- Extrait du document
◇ ◇ ◇ ◇

La communication extraordinaire de Volodymyr Zelensky
Illustration by Zach Meyer, for Life&Letters

La communication extraordinaire de Volodymyr Zelensky

Par Edouard Fillias, Fondateur JIN, et Nader El Nahas, Consultant JIN

 Le 24 février 2022, la Russie lance une “opération militaire spéciale” et débute l’invasion de l’Ukraine. Cette guerre provoquée par le Président Poutine marque une rupture majeure pour notre continent et nos générations. La guerre en Europe n'appartient plus à nos livres d'histoire, elle est là, à quelques kilomètres de nos frontières. Elle remet en cause les fondements mêmes de la démocratie telle que nous la connaissons et nous rappelle que notre liberté n’est pas un acquis mais un combat permanent. La détermination et la dignité du peuple ukrainien sous le feu des armes depuis des mois ont forcé l’admiration de tous. Une admiration d’autant plus forte que le combat paraissait a priori totalement déséquilibré et apparemment sans issue. Rappelons que la Russie est la deuxième puissance militaire mondiale, la première puissance nucléaire, qu’elle dispose d’un budget militaire dix fois plus important que celui de l'Ukraine et des capacités aériennes, maritimes et terrestres bien plus conséquentes. Mais cette guerre ne se déroule pas au XXe siècle, la force militaire brute n’est plus le seul critère de victoire, et de nouveaux leviers d’influence ont vu le jour.

Ceci n’est pas une guerre comme les autres

La guerre en Ukraine n’est pas une guerre classique. Il s’agit d’une offensive massive, qui combine à la fois des moyens militaires mais également des moyens cyber. C’est une véritable guerre hybride, multi vectorielle qui se joue aussi bien sur le champ de bataille que dans le cyberespace. Selon un rapport de l'Unité de sécurité numérique de Microsoft, depuis le début de l'invasion, « au moins 6 » unités des services de renseignement russes auraient orchestré plus de 200 cyberattaques ciblant les infrastructures ukrainiennes, dont « près de 40 » qualifiées de « destructrices » et « particulièrement préoccupantes ». Des cyberattaques souvent « corrélées et synchronisées avec ses opérations militaires ciblant des services et des institutions cruciaux pour les civils ».

L’Ukraine s’est dès lors rapidement adaptée aux nouvelles technologies et à cette révolution numérique qui s’opère dans tous les domaines, même militaires. Le pays a notamment déployé sa propre armée cyber appelée « IT army », composée de hackers volontaires qui agissent en lien avec le gouvernement ukrainien et échangent via un canal Telegram, notamment pour préciser quelles sont les cibles visées. L'application mobile Diia, lancée par le ministre de la transformation digitale ukrainien, Mykhailo Fedorov, a également permis de signaler la présence des troupes russes. Couplée aux images satellites et aux signalements faits par la population, elle permet aux militaires ukrainiens de détecter la présence de l’armée russe. Par ailleurs, cette application offre aux personnes en zone de combat la possibilité d’accéder à un système de paiement en ligne, afin de recevoir une aide de l’Etat, sans avoir besoin de se déplacer sur le territoire. Un service de remboursement et de carte bancaire virtuelle a aussi été mis en place afin de recevoir ces aides.

◇ ◇ ◇ ◇

- Données fournies
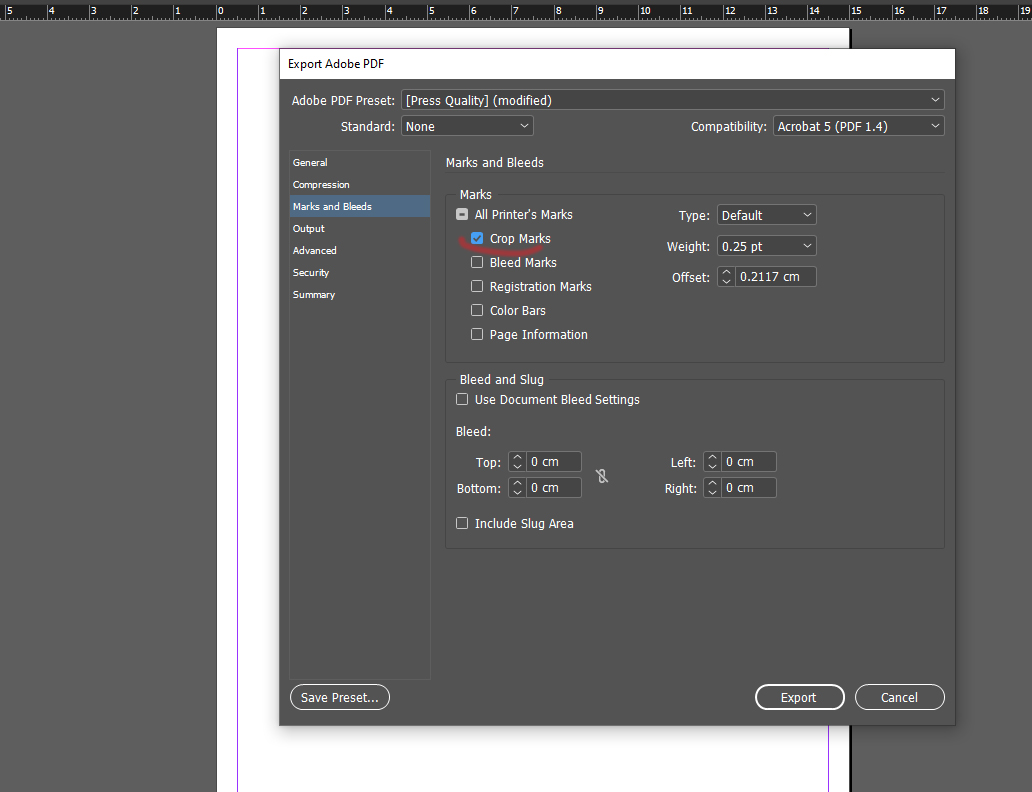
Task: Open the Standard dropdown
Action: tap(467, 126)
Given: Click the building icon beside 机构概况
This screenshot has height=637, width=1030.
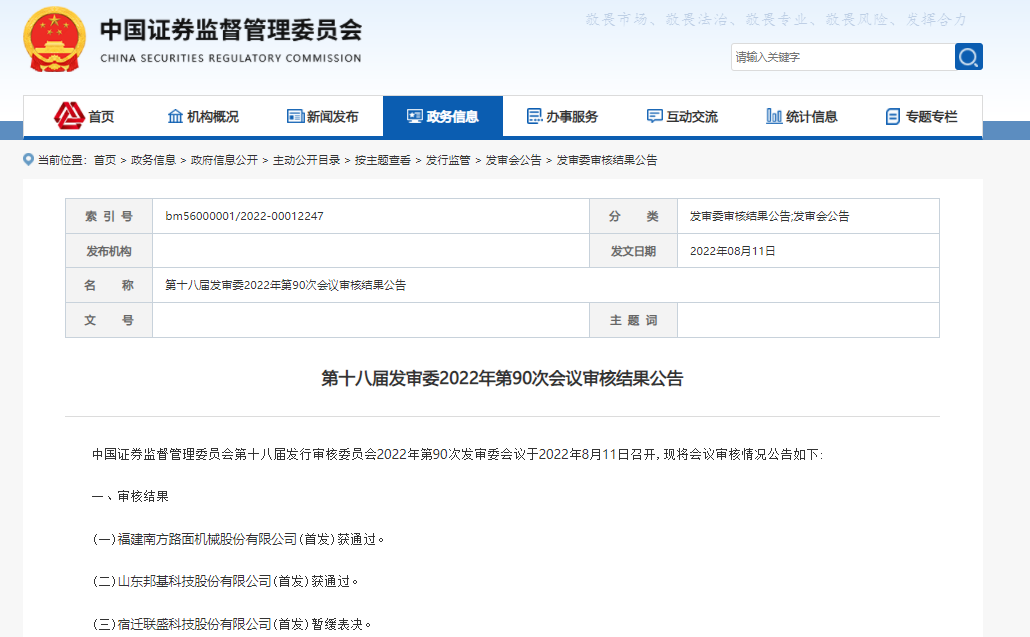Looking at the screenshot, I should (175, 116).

◇ ◇ ◇ ◇

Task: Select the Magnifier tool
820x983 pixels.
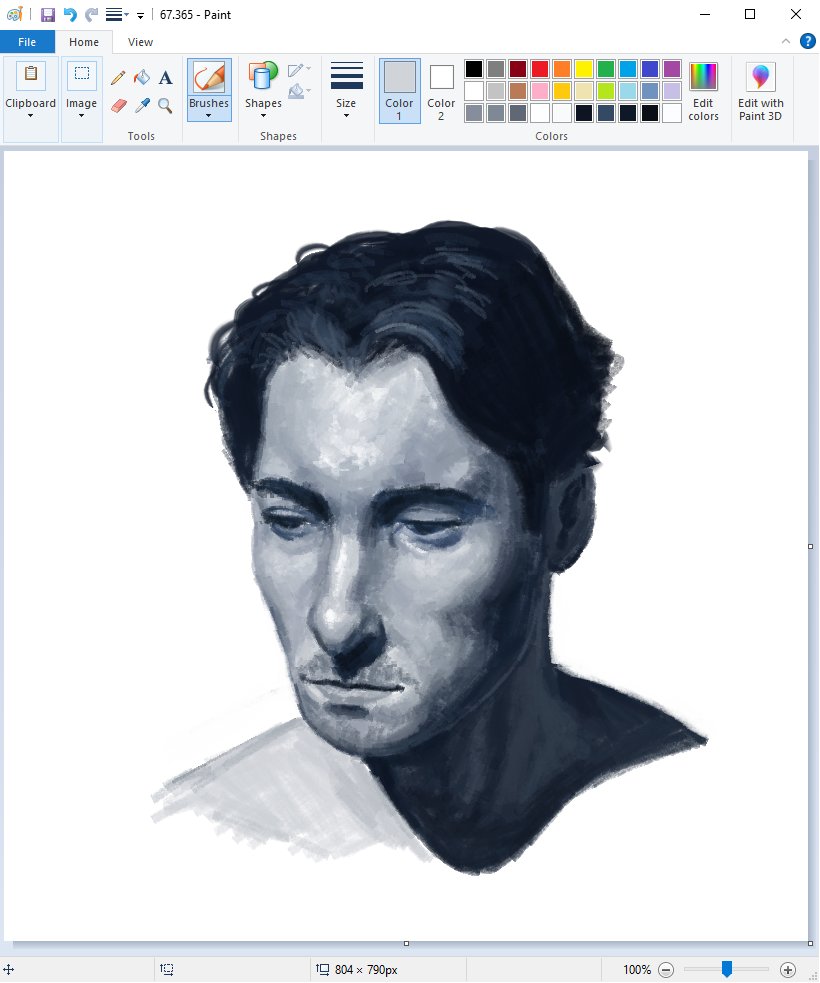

◇ ◇ ◇ ◇

- Défi
Donnez la suite de l'article sur la communication de Volodymyr Zelensky, s'il vous plaît. Les enregistrements proviennent d'une autre source.

- Le résultat
L’autre ligne de front de la guerre Cyber, ce sont les réseaux sociaux et les médias, leviers d’influence incontournables. Si le gouvernement Russe apparaît comme étant un expert pointu de la contre-influence avec l’Internet Research Agency, cette organisation de diffusion de propagande sur Internet qui mène des opérations d’influence en ligne pour le compte du gouvernement russe, le Président Zelensky et son équipe ont su conduire une remarquable communication, notamment digitale, qui a permis de mobiliser largement autour d’eux et d’incarner la résistance.  

Le succès de la communication hors norme du Président Zelensky

En quelques semaines le Président Zelensky a su, à travers les médias et les réseaux sociaux, mobiliser et convaincre la population ukrainienne ainsi qu’une large partie de l’opinion publique occidentale. Une communication offensive et moderne, avec des prises de paroles quasi-quotidiennes sur une multitude de plateformes lui ont permis de s’adresser à des publics précis et bien identifiés avec des messages spécifiques à la clé. Cette communication brillamment réussie, locale et internationale, a étonné dès ses débuts. Elle a su parfaitement conjuguer l’instant présent et l’émotion. L’émotion via par exemple un montage vidéo de Paris sous les bombes, qui a permis de susciter une émotion forte au sein de l’opinion en ligne. Le Président Zelensky a également cherché à maîtriser l’agenda médiatique à travers une communication quasi-instantanée. Ainsi, dans la nuit du 25 au 26 février, il se filme via Facebook devant le bâtiment de la présidence à Kiev, pour "défendre" l'Ukraine malgré l'avancée des troupes russes. Quelques heures plus tard, alors que les Etats-Unis lui offrait la possibilité de l’exfiltrer de Kiev, ce dernier répond : “C’est ici qu’est le combat, j’ai besoin de munitions, pas d’un taxi.” Des choix forts (et rapides) qui ont permis à Zelensky à la fois d’endosser le rôle d’un chef de guerre mais aussi de dicter d’une certaine manière l’agenda du conflit.

Sur les réseaux sociaux, les résultats sont impressionnants. Depuis le début du conflit, l’influence digitale du Président Zelensky a explosé. Sur Twitter, son taux d’activité avant le début du conflit se contentait d’une trentaine de publications par semaine, il a été multiplié par 6 dès la première semaine de l’invasion. Son nombre d’abonnés a été multiplié par 8, avec près de 500.000 followers au début du conflit, le compte Twitter du président ukrainien en dénombre pas moins de 6,4 millions au 15 juillet. La vidéo dans laquelle il se montre au deuxième jour, face caméra, seul dans les rues de Kiev a suscité à elle seule 18,4 millions de vues et 514,7k engagements sur Twitter. Sur Instagram, sa vidéo en réaction aux premiers bombardements russes a été visionnée plus de 6 millions de fois et a généré 596.000 réactions. Lors de la première semaine du conflit, rien que dans la sphère digitale française, les mentions du mot “Ukraine” ont suscité 4,4 millions de tweets entre le 1er février et le 1er mars. Les réseaux sociaux constituent donc une caisse de résonance majeure, qui permettent d'influencer en temps réel la fabrique des opinions publiques.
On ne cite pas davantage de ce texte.